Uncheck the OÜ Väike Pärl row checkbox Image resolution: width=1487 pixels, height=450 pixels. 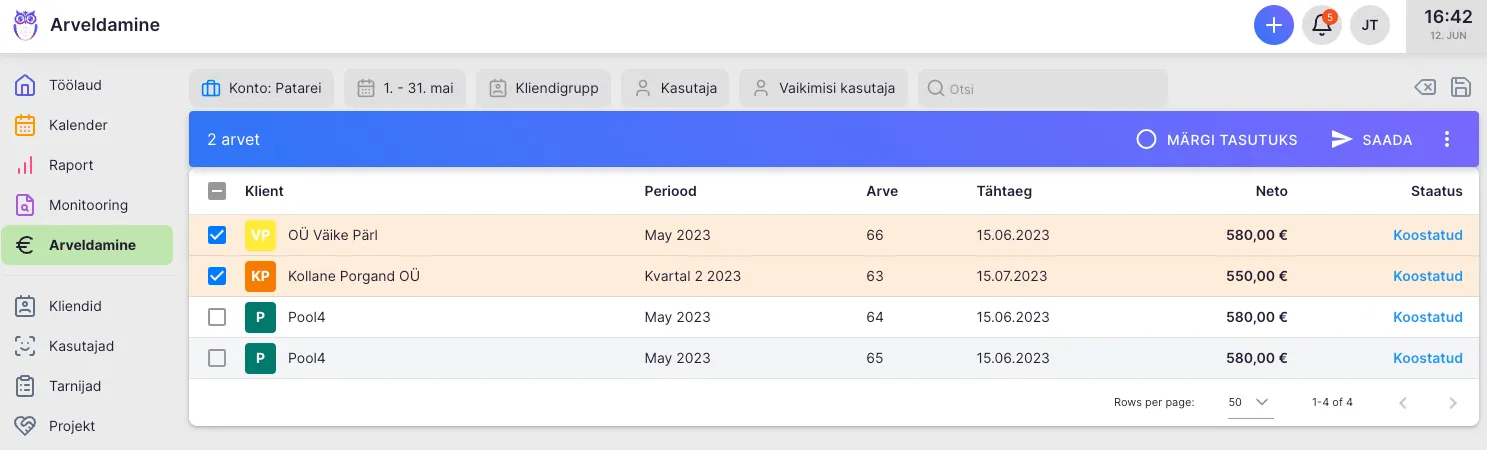pos(217,236)
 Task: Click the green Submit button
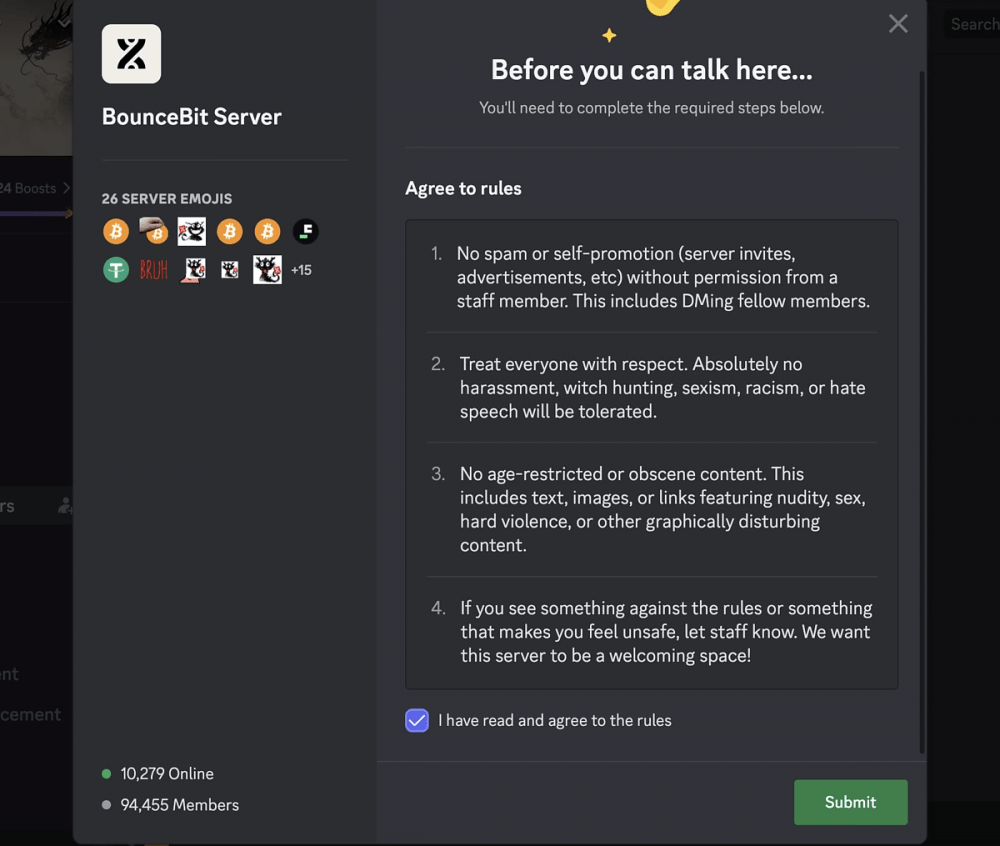pyautogui.click(x=851, y=802)
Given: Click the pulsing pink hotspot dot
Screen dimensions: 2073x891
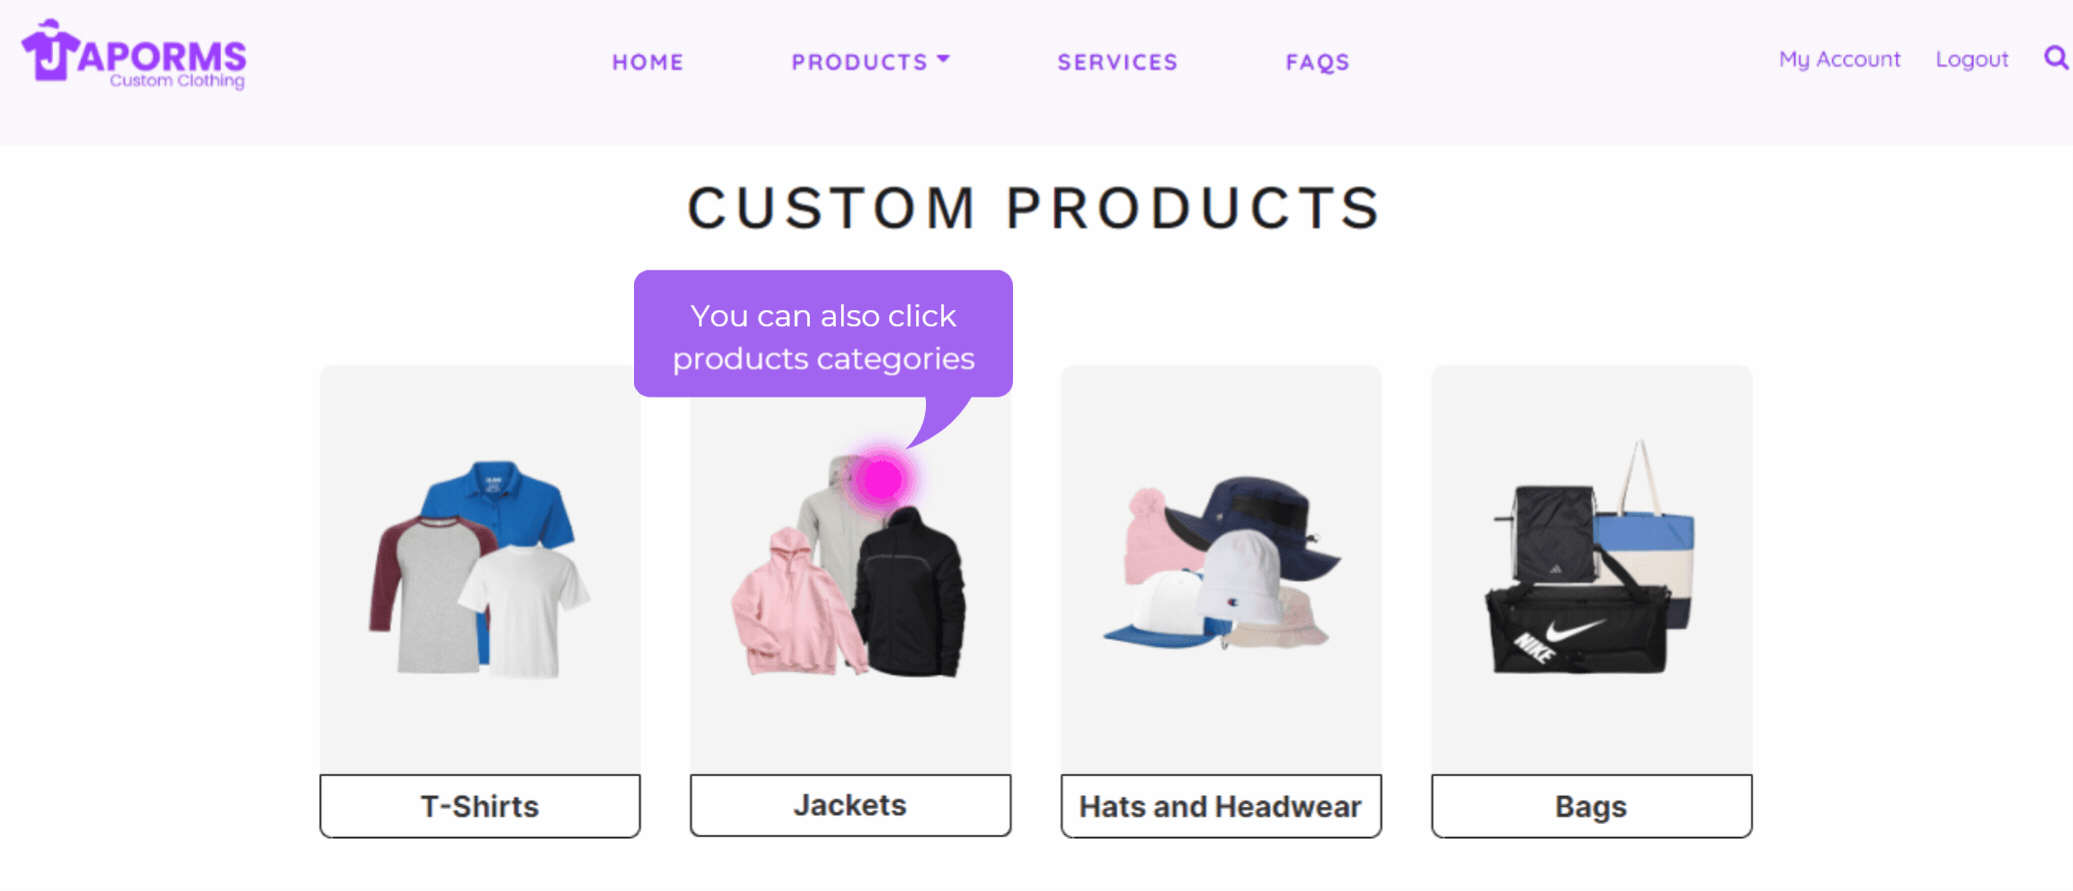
========
(WHAT TO PRODUCE): Please quote the records above exactly, beginning at the line that contains "Given: Click the pulsing pink hotspot dot" and ending at their last line. Leave the pictures out.

(EXPECTED ANSWER):
Given: Click the pulsing pink hotspot dot
Screen dimensions: 2073x891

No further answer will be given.